In most case, fully enclosed Bluetooth RV battery monitor units tend to be the favourite because they are:

  • IP65-rated for water resistance and operation in less-than-perfect conditions;
  • Capable of being convenient control and monitoring from anywhere near the unit, without the need to do so from the display unit; and,
  • Don’t require any extra cutting, mounting, or wiring that a display-type unit would require.

Both types of solar battery monitors, however, can be fully integrated with a complete range of BMS off-grid devices like charge controllers and inverters.

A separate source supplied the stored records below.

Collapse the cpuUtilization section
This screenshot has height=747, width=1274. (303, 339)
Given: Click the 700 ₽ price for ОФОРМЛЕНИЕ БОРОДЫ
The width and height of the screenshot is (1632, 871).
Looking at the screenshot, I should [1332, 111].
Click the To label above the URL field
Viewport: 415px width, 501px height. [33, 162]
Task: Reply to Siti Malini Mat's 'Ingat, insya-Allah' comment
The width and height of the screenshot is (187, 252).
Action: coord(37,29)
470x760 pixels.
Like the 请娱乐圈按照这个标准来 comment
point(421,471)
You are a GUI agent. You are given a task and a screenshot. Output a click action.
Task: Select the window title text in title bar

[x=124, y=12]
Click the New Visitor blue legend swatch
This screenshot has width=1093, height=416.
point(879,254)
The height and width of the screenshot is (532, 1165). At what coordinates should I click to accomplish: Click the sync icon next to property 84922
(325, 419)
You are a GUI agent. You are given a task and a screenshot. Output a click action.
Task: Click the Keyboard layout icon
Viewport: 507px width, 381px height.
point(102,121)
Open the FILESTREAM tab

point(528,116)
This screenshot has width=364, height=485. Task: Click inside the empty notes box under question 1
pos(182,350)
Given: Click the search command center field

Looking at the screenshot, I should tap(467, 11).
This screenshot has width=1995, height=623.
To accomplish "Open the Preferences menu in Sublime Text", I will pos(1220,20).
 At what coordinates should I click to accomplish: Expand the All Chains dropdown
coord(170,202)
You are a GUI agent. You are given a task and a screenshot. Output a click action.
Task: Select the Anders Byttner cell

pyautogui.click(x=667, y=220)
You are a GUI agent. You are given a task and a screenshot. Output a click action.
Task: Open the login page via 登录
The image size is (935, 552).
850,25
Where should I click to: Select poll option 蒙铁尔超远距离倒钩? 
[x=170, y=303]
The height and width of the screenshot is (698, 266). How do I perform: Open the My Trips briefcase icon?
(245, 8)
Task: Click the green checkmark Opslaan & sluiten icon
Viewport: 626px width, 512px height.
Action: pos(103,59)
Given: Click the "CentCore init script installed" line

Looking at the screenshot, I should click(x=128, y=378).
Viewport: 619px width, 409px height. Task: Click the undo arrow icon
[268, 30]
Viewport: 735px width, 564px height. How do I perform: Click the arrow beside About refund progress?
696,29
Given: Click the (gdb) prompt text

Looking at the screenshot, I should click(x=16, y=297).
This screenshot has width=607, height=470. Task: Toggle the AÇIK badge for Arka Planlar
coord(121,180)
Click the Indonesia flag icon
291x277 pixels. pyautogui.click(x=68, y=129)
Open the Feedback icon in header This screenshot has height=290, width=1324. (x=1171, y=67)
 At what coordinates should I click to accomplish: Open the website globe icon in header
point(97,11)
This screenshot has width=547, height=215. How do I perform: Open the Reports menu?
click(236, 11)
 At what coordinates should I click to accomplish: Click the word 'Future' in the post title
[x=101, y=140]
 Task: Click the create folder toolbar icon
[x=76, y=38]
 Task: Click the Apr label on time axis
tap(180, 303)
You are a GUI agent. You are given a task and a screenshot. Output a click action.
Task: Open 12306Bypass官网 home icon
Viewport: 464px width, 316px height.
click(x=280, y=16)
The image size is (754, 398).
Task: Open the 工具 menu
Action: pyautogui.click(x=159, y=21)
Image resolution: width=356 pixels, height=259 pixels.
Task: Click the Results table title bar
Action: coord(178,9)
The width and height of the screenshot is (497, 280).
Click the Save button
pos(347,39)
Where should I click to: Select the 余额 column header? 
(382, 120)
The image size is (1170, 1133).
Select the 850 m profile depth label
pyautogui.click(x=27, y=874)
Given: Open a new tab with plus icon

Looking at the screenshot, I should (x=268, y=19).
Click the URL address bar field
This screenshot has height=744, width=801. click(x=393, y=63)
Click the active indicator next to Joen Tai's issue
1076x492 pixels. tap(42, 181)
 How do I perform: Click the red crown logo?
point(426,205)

Together, they give you the ability to maintain real-time control of your battery bank under any circumstance, and to receive an instant alarm whenever the system’s high or low voltage, or temperature parameters exceed your preset thresholds.

Monitoring Battery Bank Parameters That Matter

Victron-Battery-Monitor
Source: reparadise.co

Make no mistake: even though the choice between permanently-installed display or Bluetooth caravan RV battery monitors is a matter of convenience, they both still provide the same degree of high quality data on a range of battery parameters that include:

  • State of charge. When expressed between 0 -100%, this is the tangible state of the battery’s charge.
  • Battery voltage. This is the terminal voltage of the battery bank.
  • Battery current. This is a measurement of the current flowing into or away from the battery bank.
  • Battery Power. This is a measurement of the power being drawn from, or received by the battery bank.
  • Time Remaining. This is an estimation of how long the battery bank can support its present load.

And through your BMS, your RV or campervan battery monitor can even be used to measure the DC energy consumption of individual devices and circuits. It’s all the battery storage information that you need to ensure your electrical system is in optimal condition.

Data That Helps You Perform Proper Battery Bank Analysis

Trend and historical information are also a major part of what a superior quality RV battery voltage monitor has to offer. Most units retain a full complement of SoC and battery bank information that can be retrieved and analyzed later to identify possible weaknesses in the storage system, including logs on:

  • Charge information. Most monitors will maintain a full record of your system’s charge cycles, the amount of time since its last full charge, and the number of times it’s been fully discharged.
  • Discharge information. Along with your system’s most recent and deepest discharge, an RV battery monitor panel will also indicated the average and cumulative number of amp hours (Ahs) drawn in a given cycle.
  • Energy in kilowatt hours (kWh). In kWhs, the total amount of energy that the battery system has charged and discharged.
  • Battery voltage. An effective record on the highest and lowest battery voltage recorded the monitor.
  • Voltage alarms. A complete record of the number of times a high or low-voltage alarm was generated.

In short, with a fully synchronizing solar battery monitor installed with your BMS, you can have the full history of your battery storage system from each zero current calibration to next, all at your fingertips.

The Final Word

At the end of the day, there’s no question why monitoring your battery bank’s performance is so important. The integrity of your power system depends on that bank being able to meet your energy demands, and you need instruments that you can rely on to notify you as quickly as possible if there’s a problem.

A shunt-type deep cycle battery monitor will help give your BMS all the real-time and historical battery information you need to keep your power safe and reliable. It’ll give you the welcomed assurance you want every time you go off the grid.